Twenty-one surveys were received from research coordinators at different disease sites. Of these 21, 6 surveys were from gynecologic malignancies, 5 from breast oncology, 3 from lung and head/neck malignancies, 4 from malignant hematology, 2 from gastrointestinal malignancies, and one from genitourinary malignancies.
Five main themes important to clinical trial enrollment were identified: clinical trials protocol, communication barriers and cultural beliefs, financial barriers, patients' comorbidities and performance status, and physicians’ commitment. Below we will describe the themes. Illustrative quotes are provided in Table 1.
A common obstacle encountered by our research coordinators pertains to the clinical trial schema and protocol requirements. Participants frequently reported that the inclusion and exclusion criteria are often overly strict. Furthermore, patients commonly tend to refuse to participate in clinical trials if additional biopsies are required.
Also, frequent laboratory testing and office visits often drive patients away from participation in clinical trials, concerns for affecting their work schedule and increase the time-off work to participate in such activities, especially if they live at a distance from the treating institution. Patients prefer a more flexible approach to treat their condition and preserve quality of life.
- Communication barrier and Cultural beliefs
Frequently reported, the communication barrier has been one of the difficult obstacles to overcome. If the patient is speaking a non-English language, commonly Spanish, that often excludes them from participating in clinical trials. The absence of language appropriate consent or the need to requesting institutional review board (IRB) approval of Spanish informed consent delays the enrollment procedure, the urgency to starting the treatment makes waiting to participate in the clinical trial an inferior option for the majority of our patients.

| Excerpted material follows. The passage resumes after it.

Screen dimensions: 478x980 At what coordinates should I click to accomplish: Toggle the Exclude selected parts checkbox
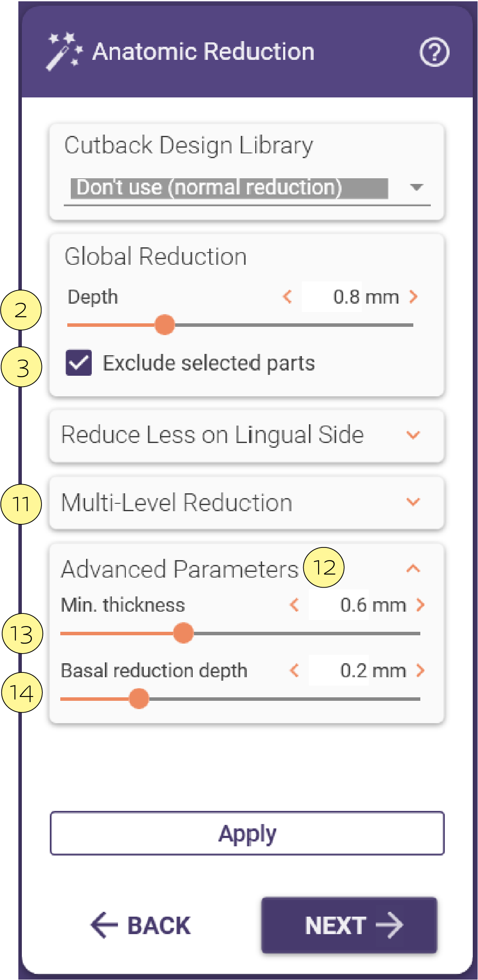point(79,363)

Cultural beliefs linked to the fear of receiving an investigational drug or a placebo are commonly encountered. Also, the common conception of being treated as a “lab rat” while participating in a clinical trial usually exists as a barrier for accrual. These cultural beliefs and misconceptions have also led to under representation of racial minorities in cancer clinical trials.
Patients refuse to participate in the clinical trial due to the concern of the additional financial implications that might fall with the additional office visits and laboratory testing, let alone arranging transportations for those visits may create an added barrier. Additionally, the legitimate concern of having extra days off work to accommodate the clinical trial office visits and laboratory testing, adding yet another layer of financial burden.

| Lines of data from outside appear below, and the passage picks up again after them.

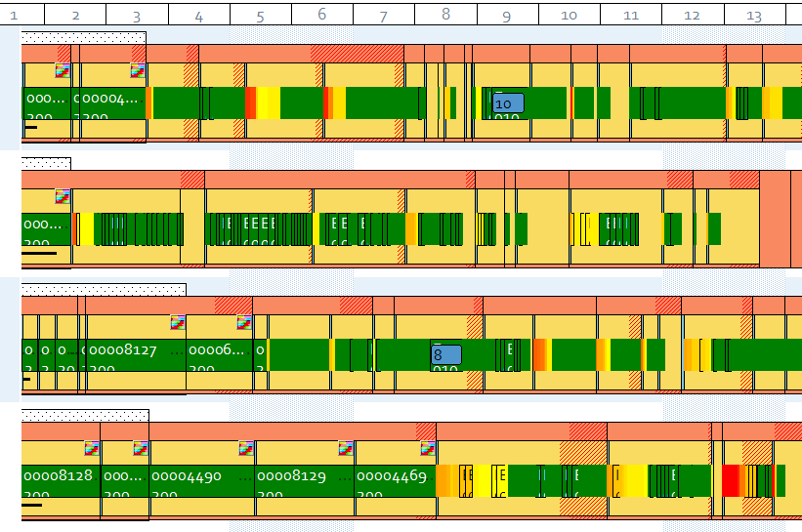
Task: Click the green block labeled 00006…
Action: 220,355
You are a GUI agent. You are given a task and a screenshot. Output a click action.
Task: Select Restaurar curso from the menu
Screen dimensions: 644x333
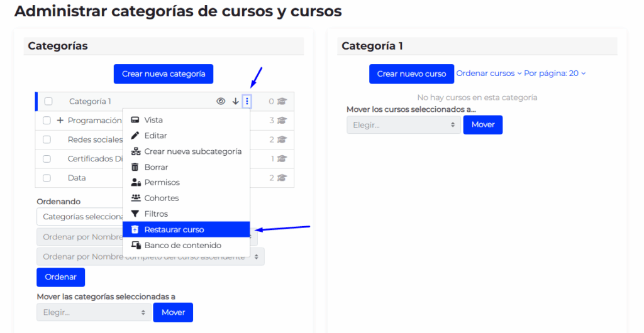174,230
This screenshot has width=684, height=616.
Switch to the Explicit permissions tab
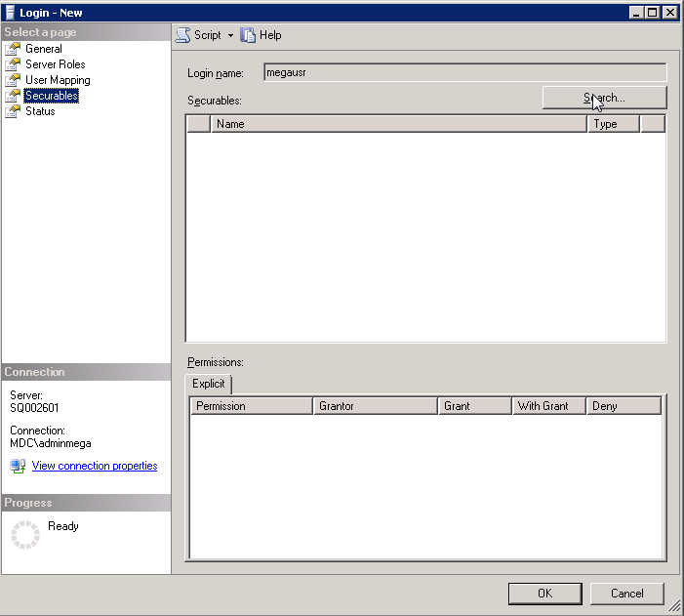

Disease burden affects the patients’ general performance status and subsequently excludes them from clinical trials. This barrier can often be counterintuitive to the patient’s ultimate well-being. As performance status limitations are often directly or indirectly related to their underlying malignancy, and in such settings, treating the underlying malignancy serves to improve their energy level and performance status. Also, comorbidities remain a common exclusion criterion.
Explaining the science behind the investigational agent, its mechanism of action, and the study hypothesis as well as disclosing benefit/risk balance while incorporating the financial burden and time commitment is crucial for clinical trial screening.
Due to the level of confidence and trust built between the primary oncologist and the patients/their families, the clinical trial is best introduced and explained by the treating physician, which requires physician enthusiasm and commitment as well as open communication with the research team.
- Clinical trials challenges in the midst of a pandemic:
During the COVID-19 pandemic, our research staff noted continued interest in clinical trials. However, patients express concerns over multiple in-person visits required on trial. Lack of education surrounding risks of admission vs risks of immunosuppression need to be addressed. Also screen failures have become more prominent throughout the pandemic as patients delay medical care until situation is urgent. This leads to a worsened disease burden, worsened performance status, organ dysfunction which disqualifies them from participation in many clinical trials.